* **What is needed**: Each line of the data must be copied exactly.

○ ○ ○ ○ ○

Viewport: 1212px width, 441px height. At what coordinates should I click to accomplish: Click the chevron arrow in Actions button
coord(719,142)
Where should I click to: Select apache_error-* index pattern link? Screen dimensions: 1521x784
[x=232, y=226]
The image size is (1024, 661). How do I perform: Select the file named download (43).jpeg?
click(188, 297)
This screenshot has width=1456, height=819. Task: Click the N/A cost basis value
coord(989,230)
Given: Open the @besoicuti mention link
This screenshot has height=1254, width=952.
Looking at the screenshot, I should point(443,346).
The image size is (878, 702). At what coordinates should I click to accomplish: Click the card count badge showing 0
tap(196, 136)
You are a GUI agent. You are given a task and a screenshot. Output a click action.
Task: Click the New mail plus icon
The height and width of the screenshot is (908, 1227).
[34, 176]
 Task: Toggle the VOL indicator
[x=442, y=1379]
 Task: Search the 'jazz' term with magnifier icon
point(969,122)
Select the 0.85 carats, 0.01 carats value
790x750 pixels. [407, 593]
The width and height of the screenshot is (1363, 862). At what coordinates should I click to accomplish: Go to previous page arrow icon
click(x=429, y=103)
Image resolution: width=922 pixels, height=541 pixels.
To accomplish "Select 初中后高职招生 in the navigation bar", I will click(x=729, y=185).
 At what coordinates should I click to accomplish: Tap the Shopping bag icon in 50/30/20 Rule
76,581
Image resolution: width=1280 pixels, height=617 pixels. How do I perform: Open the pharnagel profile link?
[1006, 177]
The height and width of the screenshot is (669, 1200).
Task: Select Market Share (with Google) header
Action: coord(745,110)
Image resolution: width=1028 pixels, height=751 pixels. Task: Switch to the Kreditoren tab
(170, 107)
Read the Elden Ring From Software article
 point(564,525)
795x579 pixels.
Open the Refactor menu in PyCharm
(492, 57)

○ ○ ○ ○ ○

* **Final answer**:
Viewport: 1212px width, 441px height. At what coordinates should I click to accomplish: Click the chevron arrow in Actions button
coord(719,142)
Where should I click to: Select apache_error-* index pattern link? Screen dimensions: 1521x784
[x=232, y=226]
The image size is (1024, 661). How do I perform: Select the file named download (43).jpeg?
click(188, 297)
This screenshot has width=1456, height=819. Task: Click the N/A cost basis value
coord(989,230)
Given: Open the @besoicuti mention link
This screenshot has height=1254, width=952.
Looking at the screenshot, I should point(443,346).
The image size is (878, 702). At what coordinates should I click to accomplish: Click the card count badge showing 0
tap(196, 136)
You are a GUI agent. You are given a task and a screenshot. Output a click action.
Task: Click the New mail plus icon
The height and width of the screenshot is (908, 1227).
[34, 176]
 Task: Toggle the VOL indicator
[x=442, y=1379]
 Task: Search the 'jazz' term with magnifier icon
point(969,122)
Select the 0.85 carats, 0.01 carats value
790x750 pixels. [407, 593]
The width and height of the screenshot is (1363, 862). At what coordinates should I click to accomplish: Go to previous page arrow icon
click(x=429, y=103)
Image resolution: width=922 pixels, height=541 pixels.
To accomplish "Select 初中后高职招生 in the navigation bar", I will click(x=729, y=185).
 At what coordinates should I click to accomplish: Tap the Shopping bag icon in 50/30/20 Rule
76,581
Image resolution: width=1280 pixels, height=617 pixels. How do I perform: Open the pharnagel profile link?
[1006, 177]
The height and width of the screenshot is (669, 1200).
Task: Select Market Share (with Google) header
Action: coord(745,110)
Image resolution: width=1028 pixels, height=751 pixels. Task: Switch to the Kreditoren tab
(170, 107)
Read the Elden Ring From Software article
 point(564,525)
795x579 pixels.
Open the Refactor menu in PyCharm
(492, 57)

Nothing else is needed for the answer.